╔══

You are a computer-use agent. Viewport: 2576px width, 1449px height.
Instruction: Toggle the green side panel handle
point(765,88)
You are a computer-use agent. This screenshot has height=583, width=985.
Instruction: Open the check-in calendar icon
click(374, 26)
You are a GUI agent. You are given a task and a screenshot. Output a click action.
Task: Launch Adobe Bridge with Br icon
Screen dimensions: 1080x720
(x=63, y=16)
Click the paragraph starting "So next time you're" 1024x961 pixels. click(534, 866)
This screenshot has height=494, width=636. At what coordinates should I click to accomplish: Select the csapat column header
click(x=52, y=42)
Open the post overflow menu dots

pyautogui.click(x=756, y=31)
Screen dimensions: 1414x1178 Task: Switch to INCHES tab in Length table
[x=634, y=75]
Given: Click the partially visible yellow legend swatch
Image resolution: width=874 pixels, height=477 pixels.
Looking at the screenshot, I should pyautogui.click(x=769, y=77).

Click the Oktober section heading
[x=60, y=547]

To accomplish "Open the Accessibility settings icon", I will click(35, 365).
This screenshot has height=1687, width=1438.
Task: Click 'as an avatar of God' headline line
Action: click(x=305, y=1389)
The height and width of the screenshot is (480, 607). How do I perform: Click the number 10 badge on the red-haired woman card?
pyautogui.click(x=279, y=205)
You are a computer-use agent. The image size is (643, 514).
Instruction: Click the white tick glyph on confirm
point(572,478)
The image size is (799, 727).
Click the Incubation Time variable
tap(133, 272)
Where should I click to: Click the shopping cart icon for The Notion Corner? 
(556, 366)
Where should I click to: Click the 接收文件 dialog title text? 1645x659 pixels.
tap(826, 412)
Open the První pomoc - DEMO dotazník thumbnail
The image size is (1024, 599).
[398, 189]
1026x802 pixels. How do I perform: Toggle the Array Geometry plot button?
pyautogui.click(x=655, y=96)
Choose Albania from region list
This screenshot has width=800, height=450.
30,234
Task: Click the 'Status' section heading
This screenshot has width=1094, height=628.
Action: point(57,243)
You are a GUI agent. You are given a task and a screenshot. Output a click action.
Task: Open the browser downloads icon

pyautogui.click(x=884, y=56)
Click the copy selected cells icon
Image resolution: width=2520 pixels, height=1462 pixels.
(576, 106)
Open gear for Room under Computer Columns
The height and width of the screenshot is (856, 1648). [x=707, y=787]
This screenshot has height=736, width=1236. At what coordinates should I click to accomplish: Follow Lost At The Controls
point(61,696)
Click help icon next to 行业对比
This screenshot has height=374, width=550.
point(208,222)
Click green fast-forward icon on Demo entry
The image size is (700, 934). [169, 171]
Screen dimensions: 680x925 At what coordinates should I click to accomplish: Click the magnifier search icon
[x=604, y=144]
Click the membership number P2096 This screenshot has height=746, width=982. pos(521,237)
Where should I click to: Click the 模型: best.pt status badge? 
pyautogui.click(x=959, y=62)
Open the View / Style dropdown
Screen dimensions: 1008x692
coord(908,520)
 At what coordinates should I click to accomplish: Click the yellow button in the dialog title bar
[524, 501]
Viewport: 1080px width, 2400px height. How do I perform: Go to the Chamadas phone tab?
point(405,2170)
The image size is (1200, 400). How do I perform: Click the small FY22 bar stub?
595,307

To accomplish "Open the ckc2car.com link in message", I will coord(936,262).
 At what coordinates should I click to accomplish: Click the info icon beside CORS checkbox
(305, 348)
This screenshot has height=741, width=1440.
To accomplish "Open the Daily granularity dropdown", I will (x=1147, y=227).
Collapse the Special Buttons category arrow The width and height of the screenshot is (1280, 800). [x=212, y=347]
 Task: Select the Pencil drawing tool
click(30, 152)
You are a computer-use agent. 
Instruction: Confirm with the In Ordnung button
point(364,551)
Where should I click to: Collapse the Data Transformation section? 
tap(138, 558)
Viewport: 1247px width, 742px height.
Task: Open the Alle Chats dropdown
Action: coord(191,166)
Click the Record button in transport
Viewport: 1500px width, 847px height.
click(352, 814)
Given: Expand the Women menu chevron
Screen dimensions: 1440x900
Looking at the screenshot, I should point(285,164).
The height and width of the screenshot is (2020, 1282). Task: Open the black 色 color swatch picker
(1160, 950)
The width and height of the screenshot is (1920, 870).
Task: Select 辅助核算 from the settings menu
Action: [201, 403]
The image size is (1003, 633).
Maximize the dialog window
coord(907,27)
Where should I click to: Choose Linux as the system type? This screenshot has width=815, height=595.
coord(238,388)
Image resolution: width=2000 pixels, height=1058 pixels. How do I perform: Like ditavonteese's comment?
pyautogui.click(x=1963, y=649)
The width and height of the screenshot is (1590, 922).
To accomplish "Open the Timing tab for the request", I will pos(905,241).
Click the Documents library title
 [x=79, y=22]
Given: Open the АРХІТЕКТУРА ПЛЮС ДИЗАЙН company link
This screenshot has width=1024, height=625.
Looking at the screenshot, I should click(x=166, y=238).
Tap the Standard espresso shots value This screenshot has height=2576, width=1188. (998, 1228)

╚══

TASK INSTRUCTIONS:
Every record above has to appear again, word for word.

OUTPUT FOR THIS TASK:
You are a computer-use agent. Viewport: 2576px width, 1449px height.
Instruction: Toggle the green side panel handle
point(765,88)
You are a computer-use agent. This screenshot has height=583, width=985.
Instruction: Open the check-in calendar icon
click(374, 26)
You are a GUI agent. You are given a task and a screenshot. Output a click action.
Task: Launch Adobe Bridge with Br icon
Screen dimensions: 1080x720
(x=63, y=16)
Click the paragraph starting "So next time you're" 1024x961 pixels. click(534, 866)
This screenshot has height=494, width=636. At what coordinates should I click to accomplish: Select the csapat column header
click(x=52, y=42)
Open the post overflow menu dots

pyautogui.click(x=756, y=31)
Screen dimensions: 1414x1178 Task: Switch to INCHES tab in Length table
[x=634, y=75]
Given: Click the partially visible yellow legend swatch
Image resolution: width=874 pixels, height=477 pixels.
Looking at the screenshot, I should pyautogui.click(x=769, y=77).

Click the Oktober section heading
[x=60, y=547]

To accomplish "Open the Accessibility settings icon", I will click(35, 365).
This screenshot has height=1687, width=1438.
Task: Click 'as an avatar of God' headline line
Action: click(x=305, y=1389)
The height and width of the screenshot is (480, 607). How do I perform: Click the number 10 badge on the red-haired woman card?
pyautogui.click(x=279, y=205)
You are a computer-use agent. The image size is (643, 514).
Instruction: Click the white tick glyph on confirm
point(572,478)
The image size is (799, 727).
Click the Incubation Time variable
tap(133, 272)
Where should I click to: Click the shopping cart icon for The Notion Corner? 
(556, 366)
Where should I click to: Click the 接收文件 dialog title text? 1645x659 pixels.
tap(826, 412)
Open the První pomoc - DEMO dotazník thumbnail
The image size is (1024, 599).
[398, 189]
1026x802 pixels. How do I perform: Toggle the Array Geometry plot button?
pyautogui.click(x=655, y=96)
Choose Albania from region list
This screenshot has width=800, height=450.
30,234
Task: Click the 'Status' section heading
This screenshot has width=1094, height=628.
Action: point(57,243)
You are a GUI agent. You are given a task and a screenshot. Output a click action.
Task: Open the browser downloads icon

pyautogui.click(x=884, y=56)
Click the copy selected cells icon
Image resolution: width=2520 pixels, height=1462 pixels.
(576, 106)
Open gear for Room under Computer Columns
The height and width of the screenshot is (856, 1648). [x=707, y=787]
This screenshot has height=736, width=1236. At what coordinates should I click to accomplish: Follow Lost At The Controls
point(61,696)
Click help icon next to 行业对比
This screenshot has height=374, width=550.
point(208,222)
Click green fast-forward icon on Demo entry
The image size is (700, 934). [169, 171]
Screen dimensions: 680x925 At what coordinates should I click to accomplish: Click the magnifier search icon
[x=604, y=144]
Click the membership number P2096 This screenshot has height=746, width=982. pos(521,237)
Where should I click to: Click the 模型: best.pt status badge? 
pyautogui.click(x=959, y=62)
Open the View / Style dropdown
Screen dimensions: 1008x692
coord(908,520)
 At what coordinates should I click to accomplish: Click the yellow button in the dialog title bar
[524, 501]
Viewport: 1080px width, 2400px height. How do I perform: Go to the Chamadas phone tab?
point(405,2170)
The image size is (1200, 400). How do I perform: Click the small FY22 bar stub?
595,307

To accomplish "Open the ckc2car.com link in message", I will coord(936,262).
 At what coordinates should I click to accomplish: Click the info icon beside CORS checkbox
(305, 348)
This screenshot has height=741, width=1440.
To accomplish "Open the Daily granularity dropdown", I will (x=1147, y=227).
Collapse the Special Buttons category arrow The width and height of the screenshot is (1280, 800). [x=212, y=347]
 Task: Select the Pencil drawing tool
click(30, 152)
You are a computer-use agent. 
Instruction: Confirm with the In Ordnung button
point(364,551)
Where should I click to: Collapse the Data Transformation section? 
tap(138, 558)
Viewport: 1247px width, 742px height.
Task: Open the Alle Chats dropdown
Action: coord(191,166)
Click the Record button in transport
Viewport: 1500px width, 847px height.
click(352, 814)
Given: Expand the Women menu chevron
Screen dimensions: 1440x900
Looking at the screenshot, I should point(285,164).
The height and width of the screenshot is (2020, 1282). Task: Open the black 色 color swatch picker
(1160, 950)
The width and height of the screenshot is (1920, 870).
Task: Select 辅助核算 from the settings menu
Action: [201, 403]
The image size is (1003, 633).
Maximize the dialog window
coord(907,27)
Where should I click to: Choose Linux as the system type? This screenshot has width=815, height=595.
coord(238,388)
Image resolution: width=2000 pixels, height=1058 pixels. How do I perform: Like ditavonteese's comment?
pyautogui.click(x=1963, y=649)
The width and height of the screenshot is (1590, 922).
To accomplish "Open the Timing tab for the request", I will pos(905,241).
Click the Documents library title
 [x=79, y=22]
Given: Open the АРХІТЕКТУРА ПЛЮС ДИЗАЙН company link
This screenshot has width=1024, height=625.
Looking at the screenshot, I should click(x=166, y=238).
Tap the Standard espresso shots value This screenshot has height=2576, width=1188. (998, 1228)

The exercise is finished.